Required work |
Using the data below, copy every line that contains the word "gray".

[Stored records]
____________

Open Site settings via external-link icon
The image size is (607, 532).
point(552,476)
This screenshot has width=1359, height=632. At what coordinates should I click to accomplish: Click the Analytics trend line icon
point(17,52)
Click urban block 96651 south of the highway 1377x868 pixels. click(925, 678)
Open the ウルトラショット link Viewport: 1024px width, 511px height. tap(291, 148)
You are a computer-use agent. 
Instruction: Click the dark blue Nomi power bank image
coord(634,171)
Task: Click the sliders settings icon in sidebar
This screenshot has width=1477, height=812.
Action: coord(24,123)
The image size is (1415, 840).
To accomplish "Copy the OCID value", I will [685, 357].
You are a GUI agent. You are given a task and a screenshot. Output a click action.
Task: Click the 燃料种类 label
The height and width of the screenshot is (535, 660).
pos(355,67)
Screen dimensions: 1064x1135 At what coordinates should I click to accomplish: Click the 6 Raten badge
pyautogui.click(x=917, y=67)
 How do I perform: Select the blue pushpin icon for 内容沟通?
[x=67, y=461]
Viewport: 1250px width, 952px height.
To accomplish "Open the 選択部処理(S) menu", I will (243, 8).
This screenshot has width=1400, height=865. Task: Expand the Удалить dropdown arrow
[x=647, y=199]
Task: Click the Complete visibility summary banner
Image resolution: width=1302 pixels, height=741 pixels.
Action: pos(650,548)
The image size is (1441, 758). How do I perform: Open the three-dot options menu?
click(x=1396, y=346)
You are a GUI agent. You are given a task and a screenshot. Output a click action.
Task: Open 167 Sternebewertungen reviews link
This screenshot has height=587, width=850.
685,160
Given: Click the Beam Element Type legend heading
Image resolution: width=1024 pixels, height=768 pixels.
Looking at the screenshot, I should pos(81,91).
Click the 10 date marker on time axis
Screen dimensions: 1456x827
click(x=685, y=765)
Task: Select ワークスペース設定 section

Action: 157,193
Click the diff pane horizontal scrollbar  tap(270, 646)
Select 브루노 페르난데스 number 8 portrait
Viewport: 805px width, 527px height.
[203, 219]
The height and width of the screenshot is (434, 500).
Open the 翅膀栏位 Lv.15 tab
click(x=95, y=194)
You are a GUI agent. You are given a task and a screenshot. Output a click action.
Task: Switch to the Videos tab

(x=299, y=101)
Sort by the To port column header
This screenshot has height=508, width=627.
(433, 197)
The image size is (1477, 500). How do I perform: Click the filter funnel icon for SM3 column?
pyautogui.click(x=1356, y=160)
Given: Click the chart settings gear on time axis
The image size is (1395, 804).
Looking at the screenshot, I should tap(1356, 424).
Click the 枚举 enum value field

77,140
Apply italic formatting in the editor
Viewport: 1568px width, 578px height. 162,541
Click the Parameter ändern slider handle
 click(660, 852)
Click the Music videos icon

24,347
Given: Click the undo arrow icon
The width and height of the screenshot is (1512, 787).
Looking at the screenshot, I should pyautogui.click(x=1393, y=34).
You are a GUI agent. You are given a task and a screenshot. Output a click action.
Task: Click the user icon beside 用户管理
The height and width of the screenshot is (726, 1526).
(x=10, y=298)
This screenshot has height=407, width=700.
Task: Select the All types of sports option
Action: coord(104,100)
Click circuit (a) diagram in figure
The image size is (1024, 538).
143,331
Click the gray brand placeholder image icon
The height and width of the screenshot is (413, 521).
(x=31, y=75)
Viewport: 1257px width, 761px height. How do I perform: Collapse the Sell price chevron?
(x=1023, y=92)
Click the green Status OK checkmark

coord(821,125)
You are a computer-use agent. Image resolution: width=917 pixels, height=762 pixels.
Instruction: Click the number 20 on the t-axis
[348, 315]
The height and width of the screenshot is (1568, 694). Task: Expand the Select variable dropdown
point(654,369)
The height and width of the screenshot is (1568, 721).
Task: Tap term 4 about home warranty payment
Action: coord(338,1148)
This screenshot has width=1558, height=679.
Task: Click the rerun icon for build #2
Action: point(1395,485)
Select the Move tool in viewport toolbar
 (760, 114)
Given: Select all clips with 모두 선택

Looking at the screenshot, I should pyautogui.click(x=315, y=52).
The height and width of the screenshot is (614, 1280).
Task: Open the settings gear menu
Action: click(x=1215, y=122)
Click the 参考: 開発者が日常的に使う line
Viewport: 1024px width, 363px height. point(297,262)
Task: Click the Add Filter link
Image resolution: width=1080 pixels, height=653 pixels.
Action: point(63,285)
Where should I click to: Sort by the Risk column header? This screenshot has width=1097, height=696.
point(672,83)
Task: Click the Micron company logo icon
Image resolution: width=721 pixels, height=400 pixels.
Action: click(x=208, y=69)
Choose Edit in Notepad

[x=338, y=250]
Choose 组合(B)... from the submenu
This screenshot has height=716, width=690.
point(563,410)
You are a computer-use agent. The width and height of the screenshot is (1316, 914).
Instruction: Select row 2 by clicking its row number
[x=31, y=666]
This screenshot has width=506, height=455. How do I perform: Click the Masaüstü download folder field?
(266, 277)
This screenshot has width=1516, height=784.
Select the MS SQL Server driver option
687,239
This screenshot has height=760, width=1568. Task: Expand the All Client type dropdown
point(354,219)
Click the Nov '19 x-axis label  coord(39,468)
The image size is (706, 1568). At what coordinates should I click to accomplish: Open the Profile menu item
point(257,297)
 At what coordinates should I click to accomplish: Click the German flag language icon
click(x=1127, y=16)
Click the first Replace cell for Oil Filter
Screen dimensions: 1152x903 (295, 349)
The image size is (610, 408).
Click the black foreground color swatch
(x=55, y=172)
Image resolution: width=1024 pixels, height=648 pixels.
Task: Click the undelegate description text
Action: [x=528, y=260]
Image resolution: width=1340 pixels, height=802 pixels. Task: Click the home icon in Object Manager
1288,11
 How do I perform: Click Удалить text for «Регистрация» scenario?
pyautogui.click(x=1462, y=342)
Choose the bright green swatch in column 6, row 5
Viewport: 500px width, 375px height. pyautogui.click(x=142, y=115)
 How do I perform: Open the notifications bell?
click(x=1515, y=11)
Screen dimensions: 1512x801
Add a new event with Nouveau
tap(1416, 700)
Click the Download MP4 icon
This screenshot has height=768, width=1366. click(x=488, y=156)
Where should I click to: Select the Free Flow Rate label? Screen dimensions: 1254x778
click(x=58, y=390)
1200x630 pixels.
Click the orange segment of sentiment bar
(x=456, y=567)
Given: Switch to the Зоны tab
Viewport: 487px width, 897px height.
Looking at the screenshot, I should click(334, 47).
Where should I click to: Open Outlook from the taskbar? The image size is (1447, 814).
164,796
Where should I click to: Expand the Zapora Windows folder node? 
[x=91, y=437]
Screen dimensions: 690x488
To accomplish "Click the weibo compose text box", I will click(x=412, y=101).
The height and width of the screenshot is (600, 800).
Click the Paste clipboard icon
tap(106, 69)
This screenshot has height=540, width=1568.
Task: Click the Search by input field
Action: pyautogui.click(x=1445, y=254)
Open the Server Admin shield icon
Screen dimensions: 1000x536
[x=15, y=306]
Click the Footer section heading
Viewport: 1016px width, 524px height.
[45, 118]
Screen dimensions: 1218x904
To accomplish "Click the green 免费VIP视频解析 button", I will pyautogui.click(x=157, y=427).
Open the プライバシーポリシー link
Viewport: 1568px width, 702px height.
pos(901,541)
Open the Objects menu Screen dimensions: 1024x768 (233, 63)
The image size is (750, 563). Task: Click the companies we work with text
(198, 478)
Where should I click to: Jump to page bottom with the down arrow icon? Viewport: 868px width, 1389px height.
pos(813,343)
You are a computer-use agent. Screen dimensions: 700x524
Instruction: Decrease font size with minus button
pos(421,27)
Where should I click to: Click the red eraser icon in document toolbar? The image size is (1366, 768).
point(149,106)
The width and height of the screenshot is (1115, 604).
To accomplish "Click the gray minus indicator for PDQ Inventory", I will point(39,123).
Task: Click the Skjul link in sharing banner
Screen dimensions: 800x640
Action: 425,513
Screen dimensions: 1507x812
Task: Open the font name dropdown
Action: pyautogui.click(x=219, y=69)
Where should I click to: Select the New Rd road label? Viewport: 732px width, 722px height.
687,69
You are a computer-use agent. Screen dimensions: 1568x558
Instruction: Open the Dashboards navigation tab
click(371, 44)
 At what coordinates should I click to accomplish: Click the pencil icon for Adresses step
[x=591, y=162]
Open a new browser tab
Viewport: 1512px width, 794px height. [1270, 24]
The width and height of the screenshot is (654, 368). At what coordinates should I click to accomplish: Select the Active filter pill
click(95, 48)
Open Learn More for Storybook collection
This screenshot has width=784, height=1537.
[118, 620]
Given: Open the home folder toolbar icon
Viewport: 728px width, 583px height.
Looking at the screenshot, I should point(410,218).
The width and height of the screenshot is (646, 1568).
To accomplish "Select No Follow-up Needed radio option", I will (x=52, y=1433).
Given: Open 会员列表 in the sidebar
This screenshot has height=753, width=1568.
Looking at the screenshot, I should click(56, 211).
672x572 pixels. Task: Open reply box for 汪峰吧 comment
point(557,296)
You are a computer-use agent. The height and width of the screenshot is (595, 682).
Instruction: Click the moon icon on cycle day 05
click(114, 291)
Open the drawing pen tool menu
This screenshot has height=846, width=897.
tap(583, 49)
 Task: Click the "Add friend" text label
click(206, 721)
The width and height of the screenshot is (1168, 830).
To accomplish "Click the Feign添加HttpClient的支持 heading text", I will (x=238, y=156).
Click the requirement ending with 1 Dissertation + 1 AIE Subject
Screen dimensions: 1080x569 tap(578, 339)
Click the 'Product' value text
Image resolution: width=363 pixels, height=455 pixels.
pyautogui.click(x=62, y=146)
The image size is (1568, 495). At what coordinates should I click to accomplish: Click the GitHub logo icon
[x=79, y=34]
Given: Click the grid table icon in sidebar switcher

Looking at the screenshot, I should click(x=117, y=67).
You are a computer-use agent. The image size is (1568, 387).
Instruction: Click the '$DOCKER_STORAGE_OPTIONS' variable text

____________

Answer box |
Click the gray brand placeholder image icon
To accomplish "Click the gray minus indicator for PDQ Inventory", I will point(39,123).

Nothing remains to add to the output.